Cryopreserved Human Hepatocytes, Plateable and Interaction Qualified are characterized for 3 major mechanisms of Drug-Drug interactions: transporter activity, enzyme activity, and induction potential, providing you with one product to meet more of your hepatocyte DDI study needs Each ampule contains >5 million cells.
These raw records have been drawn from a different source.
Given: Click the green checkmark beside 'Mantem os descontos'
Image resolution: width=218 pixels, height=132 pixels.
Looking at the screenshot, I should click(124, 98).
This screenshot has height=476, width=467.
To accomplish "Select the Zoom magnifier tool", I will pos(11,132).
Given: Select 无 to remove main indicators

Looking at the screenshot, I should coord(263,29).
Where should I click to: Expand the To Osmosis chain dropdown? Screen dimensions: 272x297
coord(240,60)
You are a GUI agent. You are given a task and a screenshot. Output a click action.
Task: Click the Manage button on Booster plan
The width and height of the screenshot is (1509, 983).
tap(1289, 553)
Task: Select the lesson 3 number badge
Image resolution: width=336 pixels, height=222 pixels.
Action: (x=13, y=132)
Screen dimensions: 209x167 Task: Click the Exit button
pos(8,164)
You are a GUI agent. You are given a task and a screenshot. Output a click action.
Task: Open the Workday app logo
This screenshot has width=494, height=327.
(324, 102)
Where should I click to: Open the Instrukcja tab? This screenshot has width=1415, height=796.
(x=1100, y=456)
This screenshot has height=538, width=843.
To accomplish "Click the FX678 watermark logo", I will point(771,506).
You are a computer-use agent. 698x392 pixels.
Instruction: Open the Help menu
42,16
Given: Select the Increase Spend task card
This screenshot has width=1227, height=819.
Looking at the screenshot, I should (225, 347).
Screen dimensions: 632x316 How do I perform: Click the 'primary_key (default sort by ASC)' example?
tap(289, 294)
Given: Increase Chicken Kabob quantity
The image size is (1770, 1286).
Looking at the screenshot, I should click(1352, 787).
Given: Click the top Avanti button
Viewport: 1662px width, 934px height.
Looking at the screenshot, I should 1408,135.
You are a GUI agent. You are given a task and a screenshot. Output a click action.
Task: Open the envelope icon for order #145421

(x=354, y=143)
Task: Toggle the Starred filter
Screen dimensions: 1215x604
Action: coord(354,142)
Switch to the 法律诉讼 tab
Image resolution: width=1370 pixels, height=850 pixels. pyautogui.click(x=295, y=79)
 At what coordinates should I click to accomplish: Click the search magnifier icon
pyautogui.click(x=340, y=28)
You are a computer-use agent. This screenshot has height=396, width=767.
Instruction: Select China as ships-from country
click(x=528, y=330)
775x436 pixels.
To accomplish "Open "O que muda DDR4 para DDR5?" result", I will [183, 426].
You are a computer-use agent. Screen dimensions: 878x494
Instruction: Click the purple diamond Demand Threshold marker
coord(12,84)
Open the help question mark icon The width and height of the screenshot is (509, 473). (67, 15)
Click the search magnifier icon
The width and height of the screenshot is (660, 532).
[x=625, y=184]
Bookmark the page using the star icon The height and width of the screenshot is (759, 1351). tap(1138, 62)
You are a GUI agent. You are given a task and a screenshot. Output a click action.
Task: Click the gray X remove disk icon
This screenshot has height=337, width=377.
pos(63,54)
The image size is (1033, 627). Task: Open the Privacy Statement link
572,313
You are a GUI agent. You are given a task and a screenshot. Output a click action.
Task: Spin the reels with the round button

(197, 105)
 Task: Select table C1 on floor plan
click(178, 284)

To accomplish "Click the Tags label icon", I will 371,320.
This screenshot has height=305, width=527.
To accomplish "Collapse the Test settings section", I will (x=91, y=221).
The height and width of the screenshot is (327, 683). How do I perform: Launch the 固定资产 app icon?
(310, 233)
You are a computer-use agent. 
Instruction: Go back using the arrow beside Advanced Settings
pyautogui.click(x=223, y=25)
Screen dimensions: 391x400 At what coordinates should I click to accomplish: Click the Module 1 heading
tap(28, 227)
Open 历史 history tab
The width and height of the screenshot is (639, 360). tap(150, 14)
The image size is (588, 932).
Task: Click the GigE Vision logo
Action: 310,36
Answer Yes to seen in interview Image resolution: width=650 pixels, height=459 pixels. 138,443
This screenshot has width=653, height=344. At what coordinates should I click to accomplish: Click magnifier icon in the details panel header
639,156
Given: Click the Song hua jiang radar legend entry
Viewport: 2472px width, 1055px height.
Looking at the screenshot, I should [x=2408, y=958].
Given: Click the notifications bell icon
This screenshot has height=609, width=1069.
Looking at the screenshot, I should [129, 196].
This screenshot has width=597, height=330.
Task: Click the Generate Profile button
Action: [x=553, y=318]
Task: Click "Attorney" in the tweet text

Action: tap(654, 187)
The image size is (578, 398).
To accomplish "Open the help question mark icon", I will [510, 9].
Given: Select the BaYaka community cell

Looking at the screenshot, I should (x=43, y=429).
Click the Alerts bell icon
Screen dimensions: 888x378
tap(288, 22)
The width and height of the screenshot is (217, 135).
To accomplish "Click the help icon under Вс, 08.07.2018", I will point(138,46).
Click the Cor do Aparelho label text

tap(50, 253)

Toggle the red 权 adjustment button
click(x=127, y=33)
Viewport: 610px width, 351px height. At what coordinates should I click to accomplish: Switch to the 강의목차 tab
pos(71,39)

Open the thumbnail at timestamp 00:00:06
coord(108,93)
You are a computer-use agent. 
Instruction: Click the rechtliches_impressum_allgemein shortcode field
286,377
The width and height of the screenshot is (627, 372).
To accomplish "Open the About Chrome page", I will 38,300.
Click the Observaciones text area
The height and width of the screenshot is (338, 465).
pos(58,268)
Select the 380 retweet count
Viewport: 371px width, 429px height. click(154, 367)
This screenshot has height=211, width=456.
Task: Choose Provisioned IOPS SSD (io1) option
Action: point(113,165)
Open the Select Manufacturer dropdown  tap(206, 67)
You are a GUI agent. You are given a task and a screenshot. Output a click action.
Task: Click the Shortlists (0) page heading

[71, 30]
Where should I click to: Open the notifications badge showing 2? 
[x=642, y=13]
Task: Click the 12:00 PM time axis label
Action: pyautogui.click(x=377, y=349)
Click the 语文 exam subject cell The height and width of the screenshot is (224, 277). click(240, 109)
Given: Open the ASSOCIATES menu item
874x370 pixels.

冷冻保存的人类肝细胞、可铺板和相互作用认证具有药物-药物相互作用的 3 种主要机制的特征:转运蛋白活性、酶活性和诱导潜力,为您提供一种产品来满足您更多的肝细胞 DDI 研究需求每个安瓿含有 >500 万 细胞。
Product Overview
临床相关的药物-药物相互作用 (DDI) 是任何新药开发项目的一个严重问题。
To better support capturing the multiple mechanisms of DDI potential using cryopreserved primary human hepatocytes, we now offer Interaction Qualified Cryopreserved Human Hepatocytes (Catalog HUCPI) which are characterized for 3 major mechanisms of DDI:
- Transporter activity
- Enzyme activity
- Enzyme gene induction potential.
Interaction Qualified Cryopreserved Human Hepatocytes have the following features and benefits:
Benefits
- Use the same donor for basal clearance, transport, and induction studies
- Actual rates of transport reported rather than relative rates for less ambiguity
- Large lots mean fewer rounds of testing so you can focus on results
- Prequalified in Lonza media for better reproducibility
Features*:
- Confluent monolayer with cobblestone morphology, distinct nuclei, and tight junctions for 5 days or more
- Inducibility of enzyme activity for CYP3A4, CYP2B6, and CYP1A2
- Inducibility of mRNA for CYP3A4, CYP2B6, CYP1A2, and CYP2C8 genes
- Actual rate of uptake or efflux for OATP1B1/3, OCT1/2, NTCP, and BSEP** transporters
- Differences in passive vs. active uptake for OATP1B1/3, OCT1/2, and NTCP transporters.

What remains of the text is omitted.